В кулаке одной руки я сжимаю прядь ее волос, а другой убираю пряди, что закрывают ее лицо. Хочу видеть ее в процессе. Несколько сантиметров моей плоти ритмично исчезают за ее плотно сомкнутыми губами и снова появляются — ни с чем не сравнимое, завораживающее зрелище. Она делает минет так же, как все остальное — нежно, ласково, иногда поддразнивая. Вот она опускается глубже и слегка задевает зубами чувствительное место у основания головки. За что мне это?! Поверить не могу, она запомнила. Я, кажется, говорил ей, что мне это очень нравится. Я улыбаюсь, как придурок.

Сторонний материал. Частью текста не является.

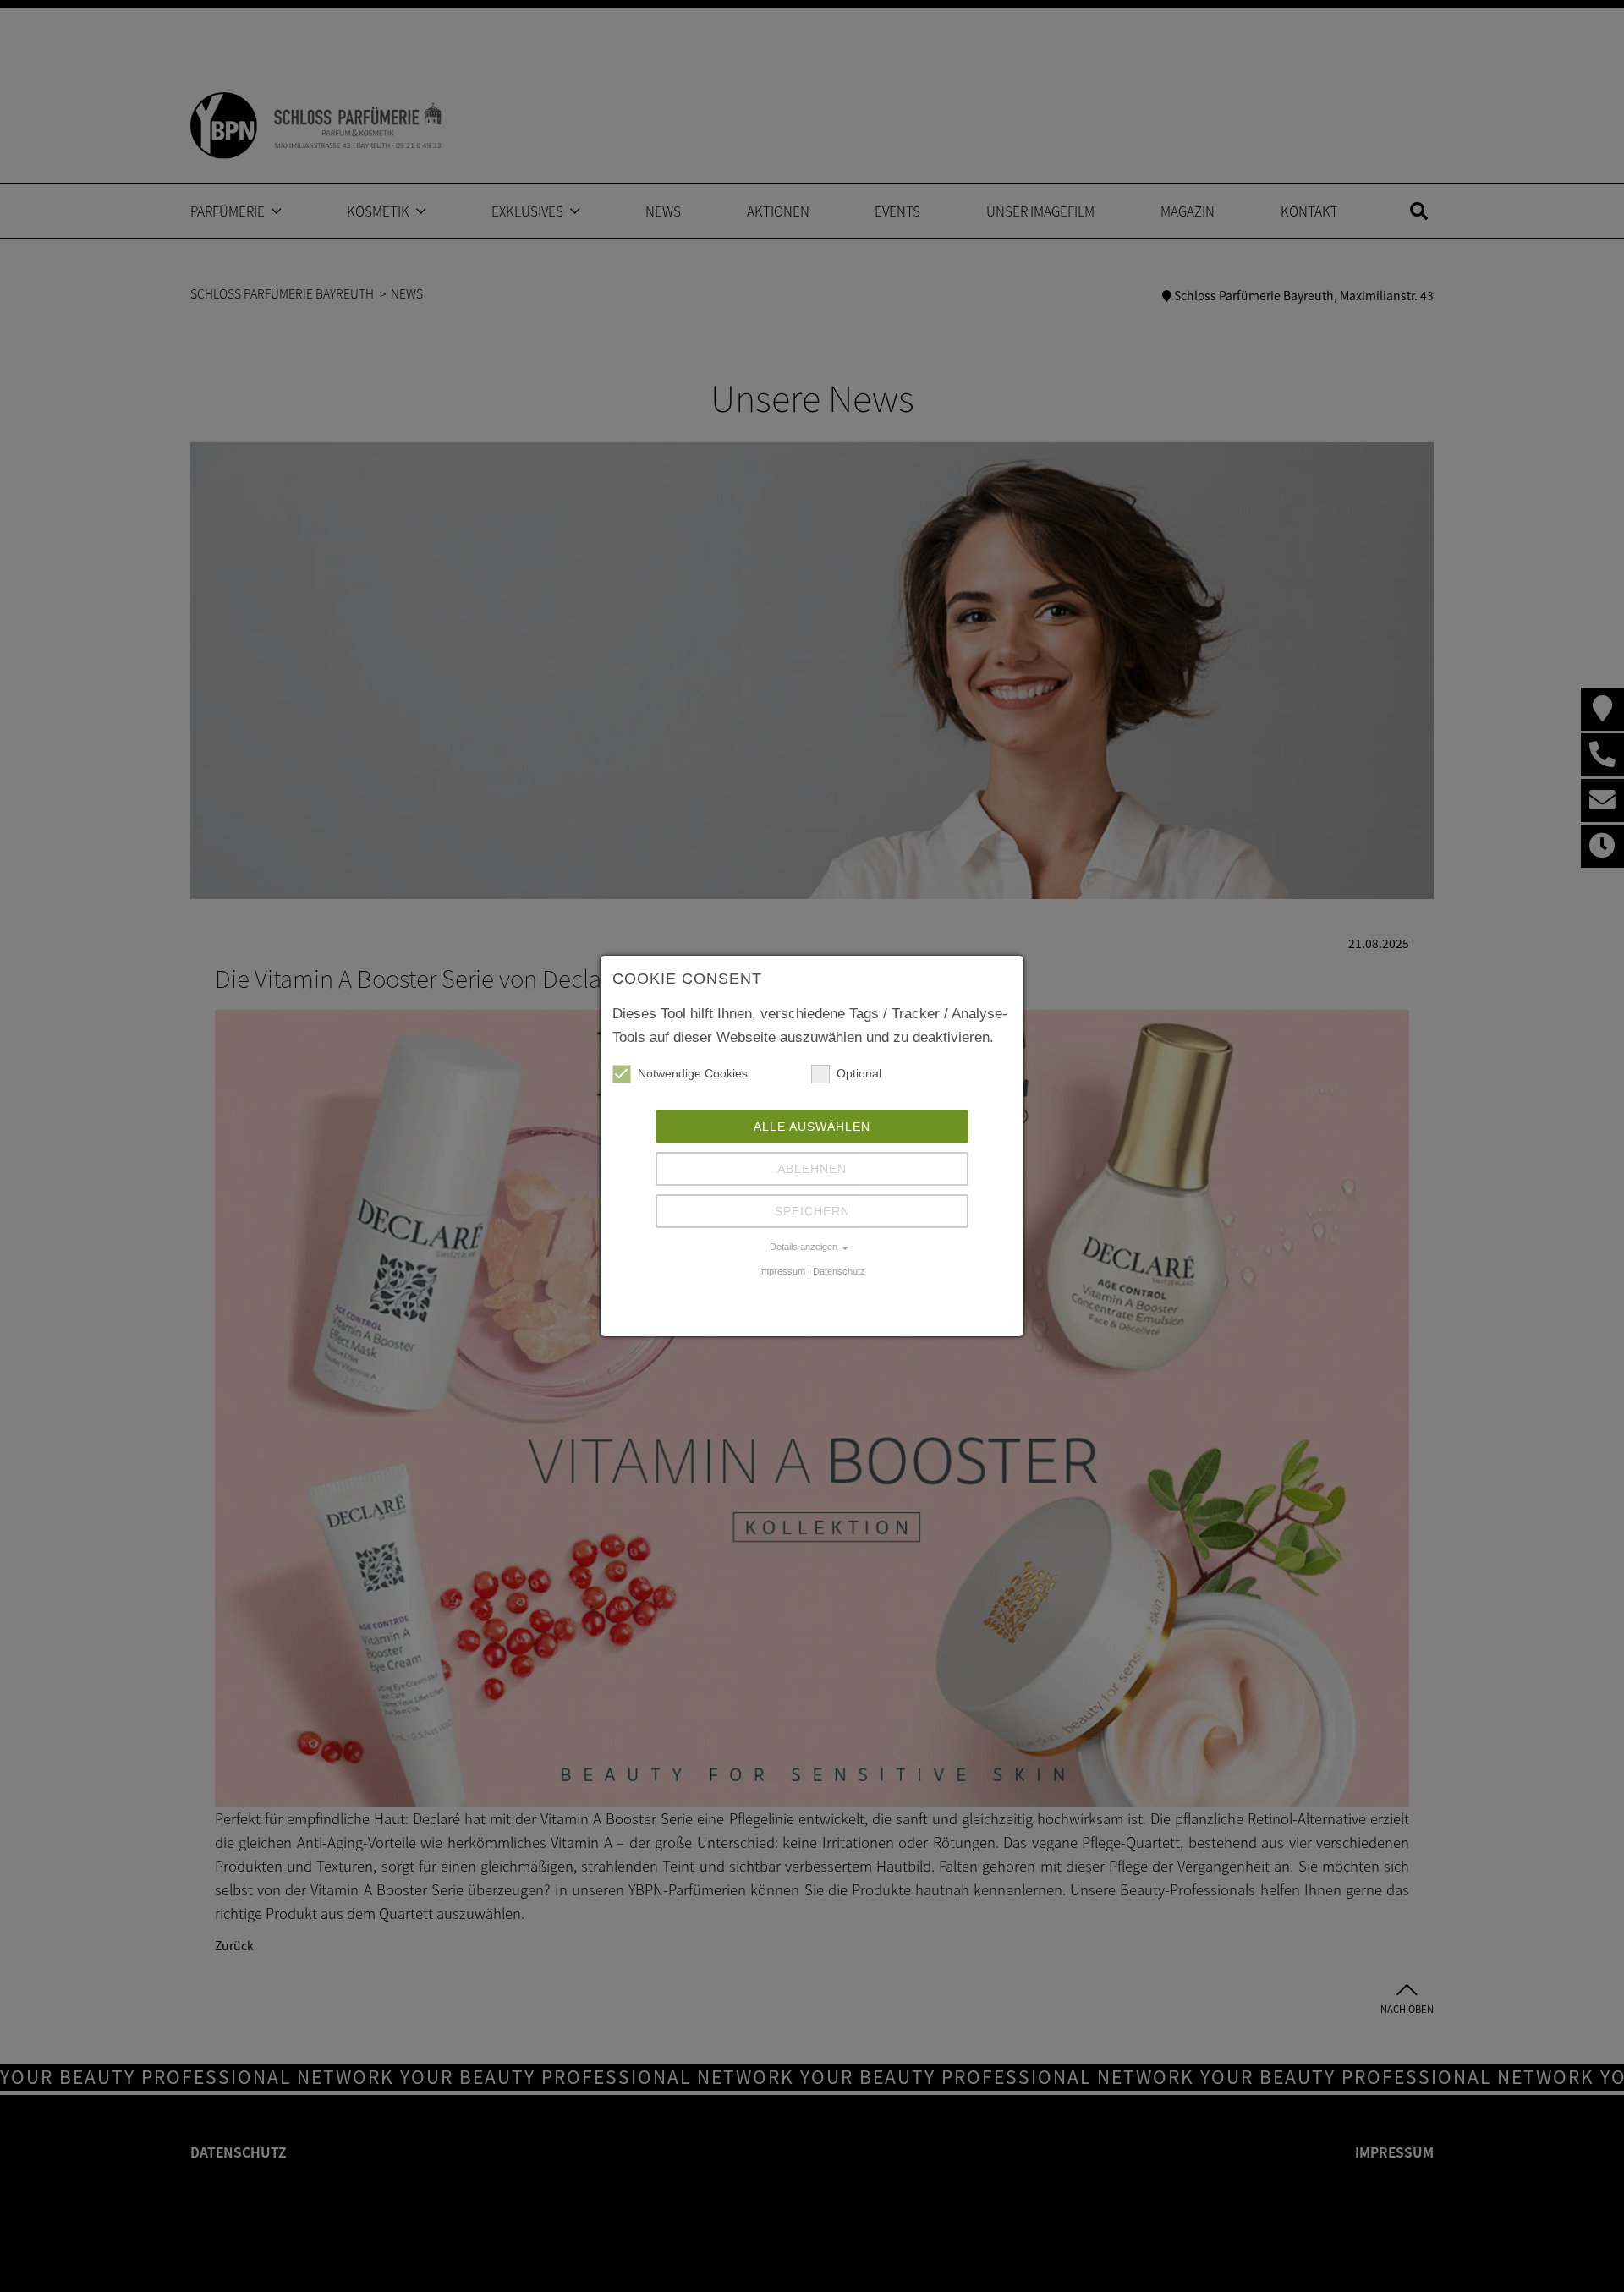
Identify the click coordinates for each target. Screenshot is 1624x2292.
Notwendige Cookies (693, 1073)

Азия, словно поняв, что справиться с моими размерами одним только ртом не получится, берется рукой за основание члена, и, плотно обхватив его, начинает двигать ладонью вверх-вниз в унисон с движениями своих губ. Я как будто лечу в рай по длинному, узкому, влажному, теплому тоннелю.
Обычно во время минета я могу продержаться не меньше часа, но рот у моей девочки — само, черт его, совершенство, да и управляется она так, словно неделю голодала, и я чувствую, что в сочетании с этим сумасшедшим холодно-горячим средством, которое у нее на губах, долго не выдержу.
Кладу руку ей на макушку и в следующую секунду уже взрываюсь у нее во рту, к своему стыду, не успев даже предупредить девушку. Молча про себя молюсь, чтобы она не стала давиться, но вместо этого Азия проглатывает все, что я выдал, и продолжает осторожно посасывать и изредка игриво облизывать мой член, пока я вздрагиваю от наслаждения, а эротический туман в моей голове не рассеивается.
Слегка приподнявшись, я рывком притягиваю ее к себе на грудь, и начинаю жадно целовать. И снова мое внимание привлекает необычный, отдающий мятой, вкус ее губ, перемешанный с моим собственным вкусом.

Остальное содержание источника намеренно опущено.